=== Written instruction a ===
Output the stored items below as a two-column CSV with the columns "request" and "answer", one row per request, putting each in a single quoted field and replacing line breaks with spaces. Begin at the line that contains "Given: Open the DNS configuration page" and continue through the end of the stored items, and omit the pictures.

=== Extracted text ===
* * *
The Obscenity Business

The tortuous, not altogether articulate attempt of the Supreme Court to deal with the growing traffic in obscenity and pornography must be examined in detail if its latest decision, scrutinizing the motives of authors, editors, publishers, and booksellers, is to be understood. Mr. Epstein, a vice president of Random House, takes on that exacting task in this article and demonstrates that the issue at stake is not only individual freedom but the responsibility with which we use that freedom.

In the darker corners of our American cities, there has recently, sprung up a trade in pornography, literary as well as pictorial, of which the merchants of Hamburg and Yokohama might well be envious, and privately, or perhaps not so privately, there are those who find this not such a bad thing; no worse, at any rate, than some other branches of American commerce, and in its ingenuous appeal to an undoubted human need perhaps even preferable to those more subtle or devious demands on our sensibilities on behalf of this or that automobile or brand of cigarettes. In any case, we are assaulted each day by the news of what horrors we commit in the name of social responsibility and for the sake of economic growth, of our casual murders along the highways, of the consuming death with which we threaten the world, foretastes of which we and the other civilized nations have delivered already; and we are bound to wonder how, in the face of all this, mere sexuality, even in its most contorted versions, can still seem such an embarrassment or danger to us all.

The question, of course, is not new. It was, after all, in the generation of our grandfathers that Freud explained the terrible power that resides within our sexuality and how we must subdue and sacrifice this power in order to live in civilized society; that in exchange for the sexuality which we thus suppress we are able to divert our energies and use them to build our families, our cities, and our cultures. But Freud also warned that this great sacrifice may be more than most of us can bear and that our private deformations, whether overt or expressed in fantasy, reflect the reluctance with which we imperfectly and grudgingly give this part of ourselves over to the world at large Moreover, the notion has lately arisen, and by now become a commonplace, that not only may society ask too much of us, but, what is worse, it abuses what we give it; that by some process or other, society now transforms the energies which it takes from us and produces something quite different from the culture we had come to expect. Instead, we find ourselves trapped in a collective nightmare of choking cities, crashing cars, and exploding bombs, so that our civilization, on whose behalf we have individually sacrificed so much, finds its symbolic counterpart in a madhouse from which we now lack the power to escape.

Such, in any case, and in the briefest summary, is how much of modern literature looks upon the world and why its argument has so often been that we must recapture, if it is not too late, whatever parts of ourselves may still be salvaged from the wreck of our culture. It is from this vision or attitude that certain modern writers have mounted their attack on our sexual taboos and the myths that support them, as well as on the laws through which these myths are expressed. It is, I suspect, from a corresponding if unstated attitude within society as a whole that much of our recent permissiveness toward pornography derives.
* * *
(Stored items)
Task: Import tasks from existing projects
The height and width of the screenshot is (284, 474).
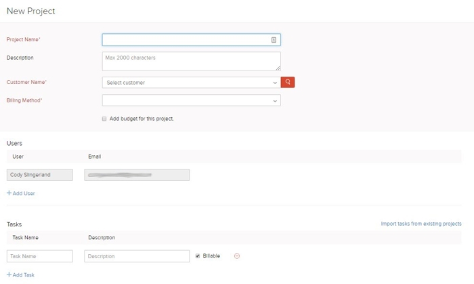Action: (x=421, y=224)
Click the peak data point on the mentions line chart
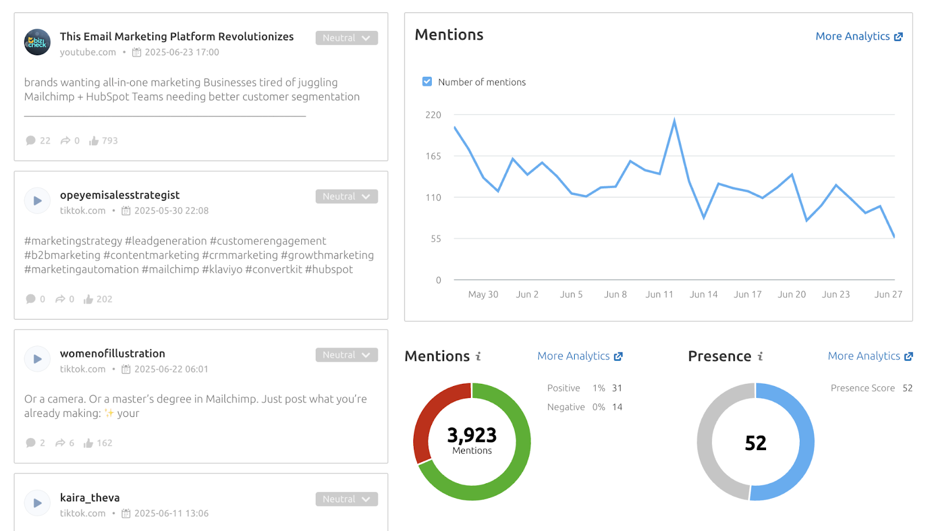This screenshot has height=531, width=930. 674,118
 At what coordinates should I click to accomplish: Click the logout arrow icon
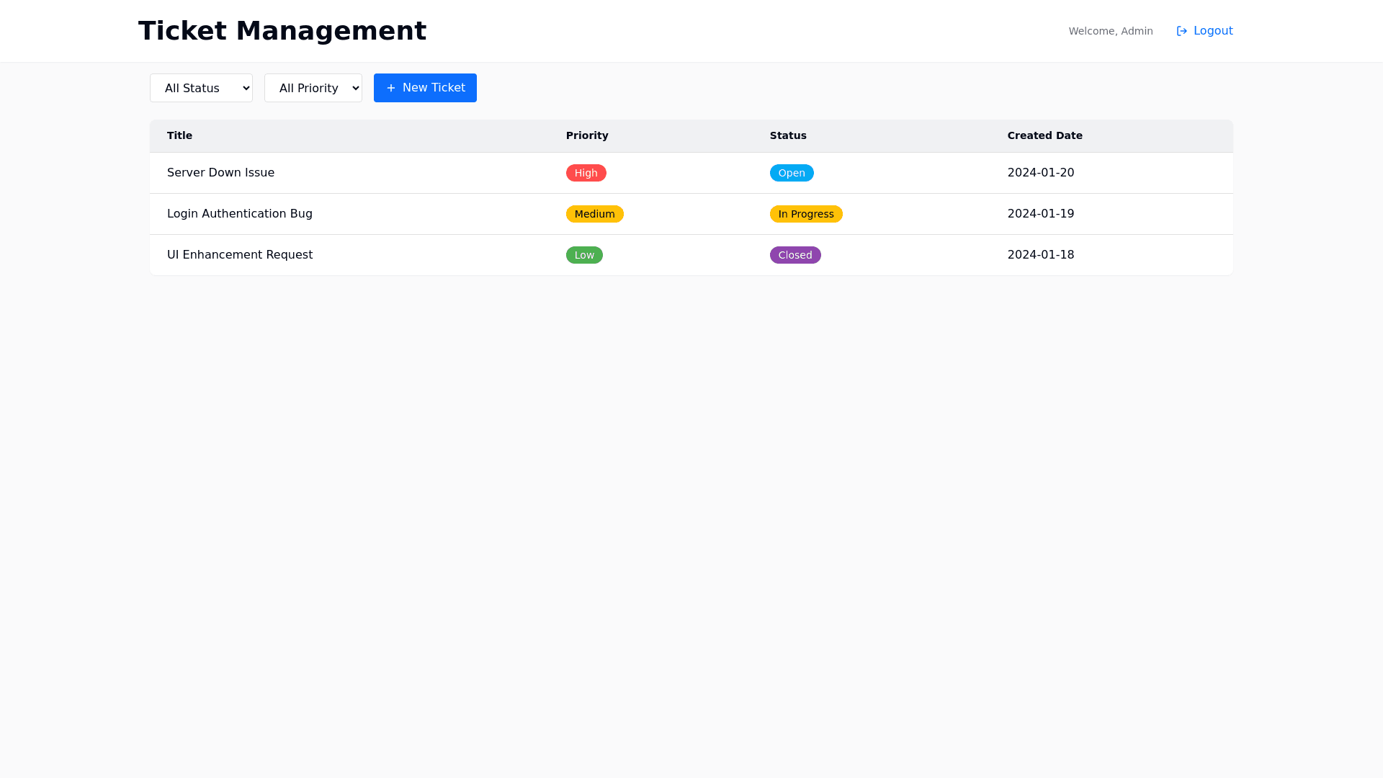[x=1182, y=31]
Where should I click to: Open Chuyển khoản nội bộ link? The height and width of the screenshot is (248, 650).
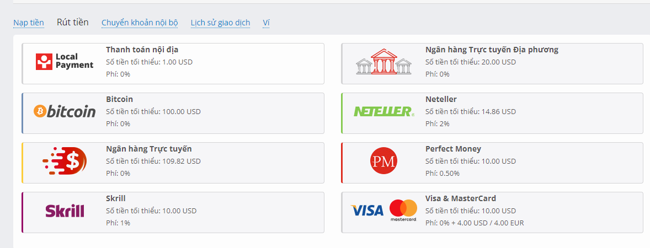click(140, 23)

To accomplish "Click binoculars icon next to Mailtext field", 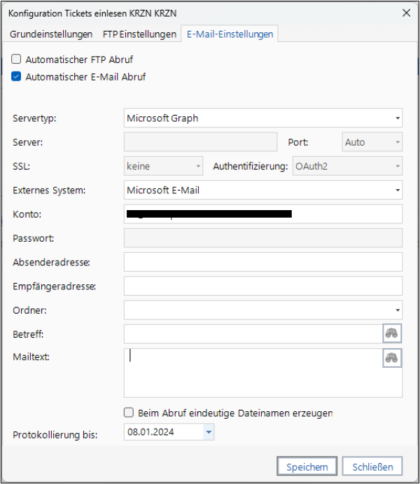I will 392,358.
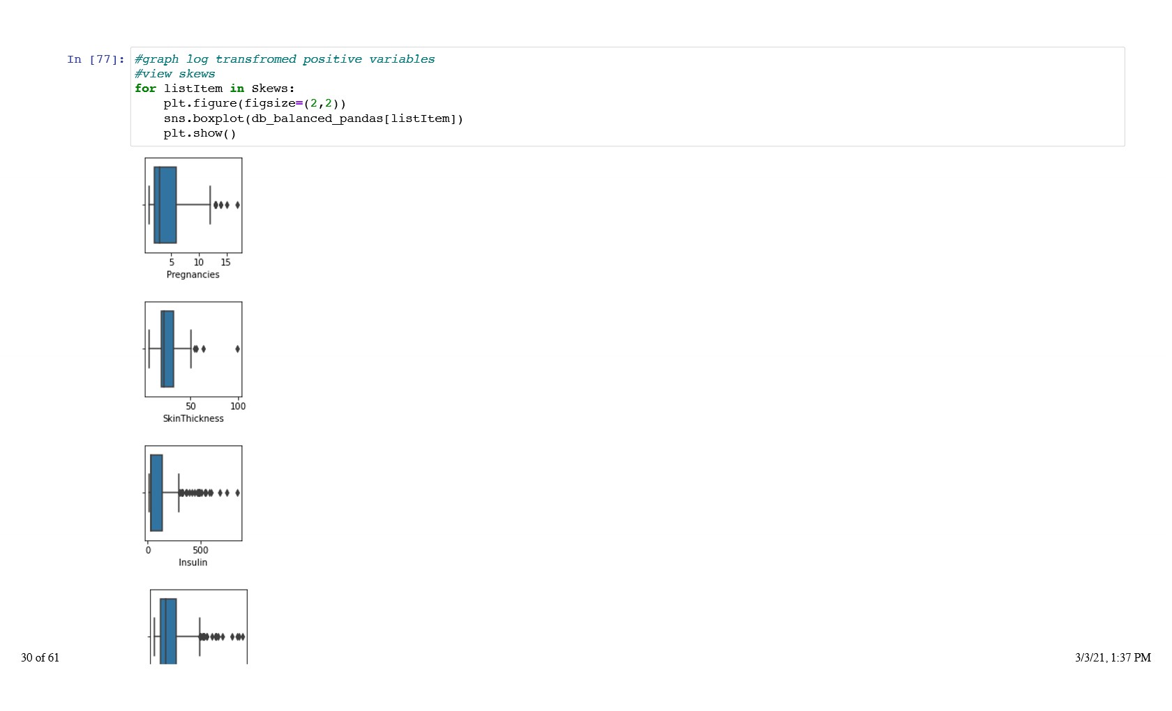Viewport: 1172px width, 711px height.
Task: Click the rightmost outlier in SkinThickness plot
Action: (x=237, y=349)
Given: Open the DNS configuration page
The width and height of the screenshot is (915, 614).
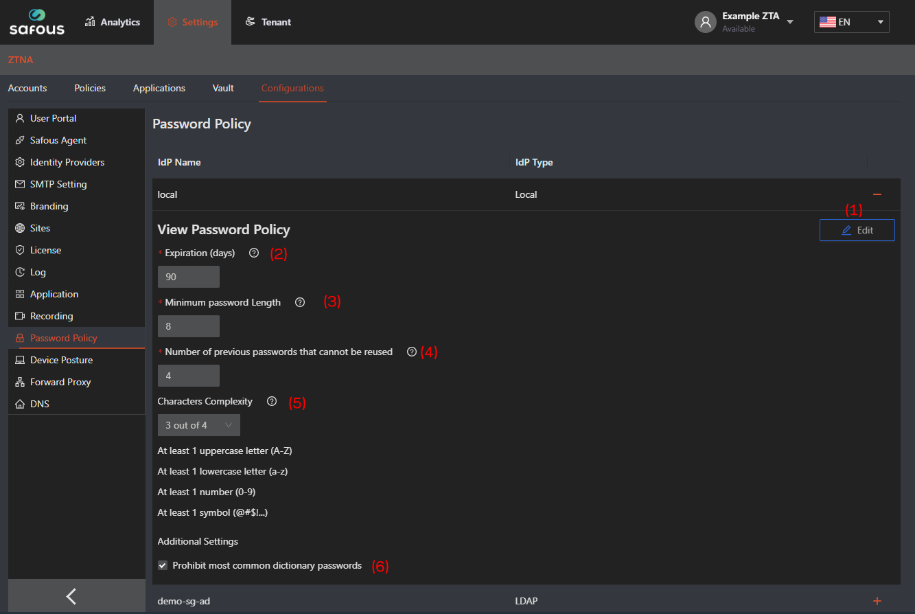Looking at the screenshot, I should tap(39, 403).
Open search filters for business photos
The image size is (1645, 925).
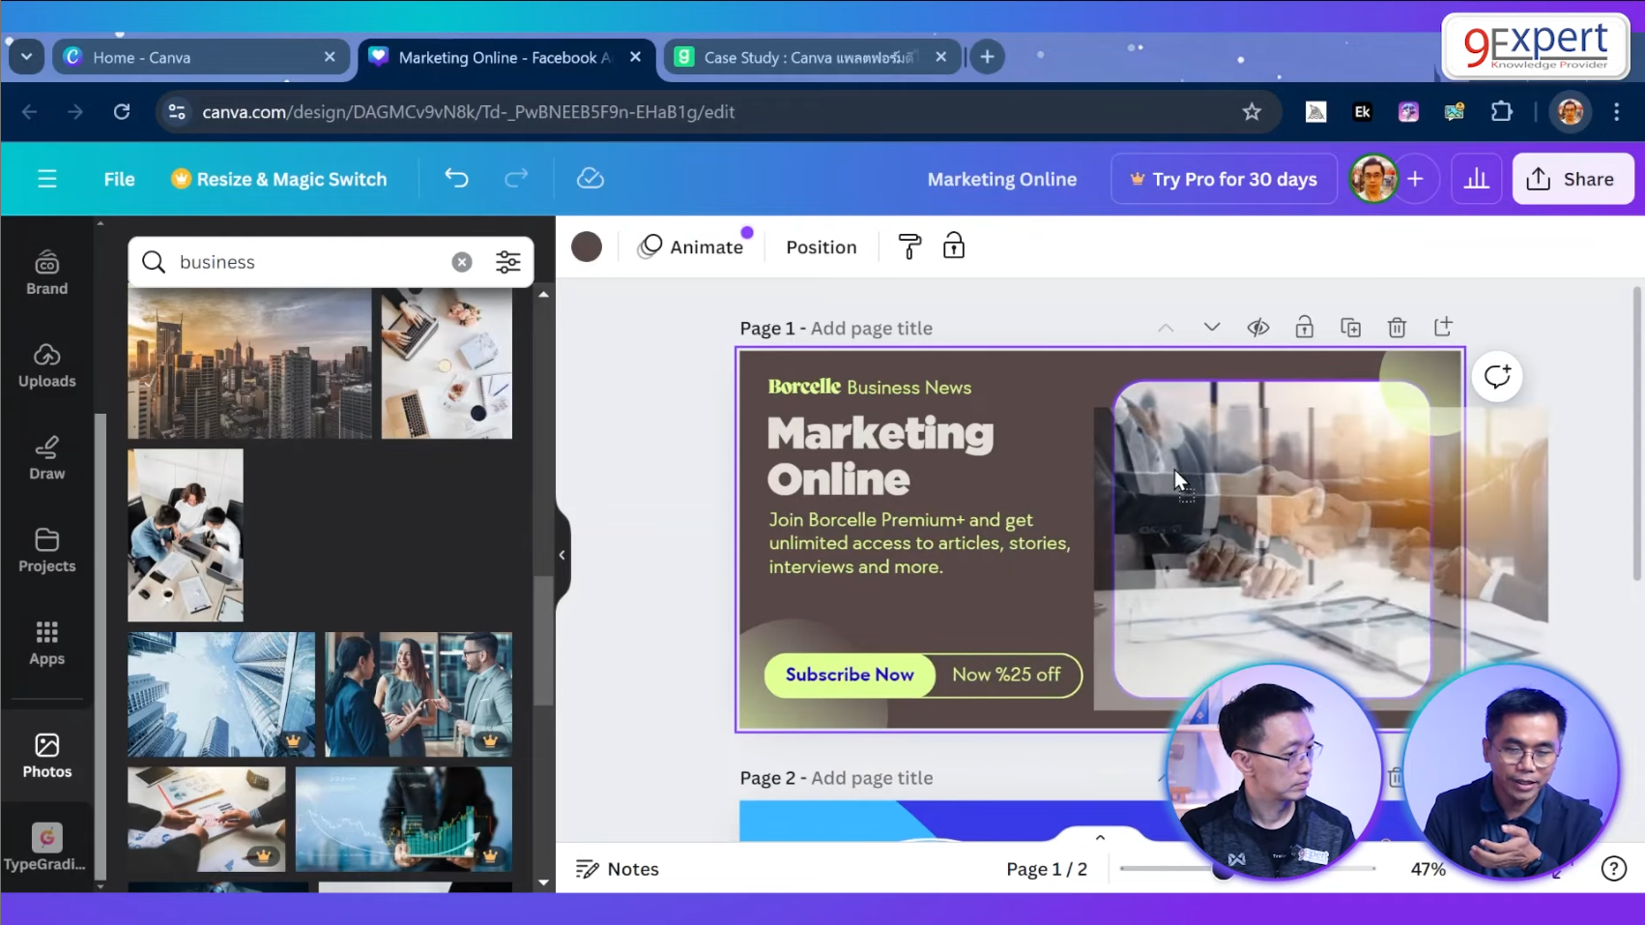click(x=507, y=261)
* * *
=== Written instruction b ===
According to the introduction to the article on the obscenity business, what position does Mr. Epstein hold?

=== Worked answer a ===
request,answer
"Given: Open the DNS configuration page The width and height of the screenshot is (915, 614).","Looking at the screenshot, I should tap(39, 403)."
"Open search filters for business photos The image size is (1645, 925).","click(x=507, y=261)"

=== Worked answer b ===
He is a vice president of Random House.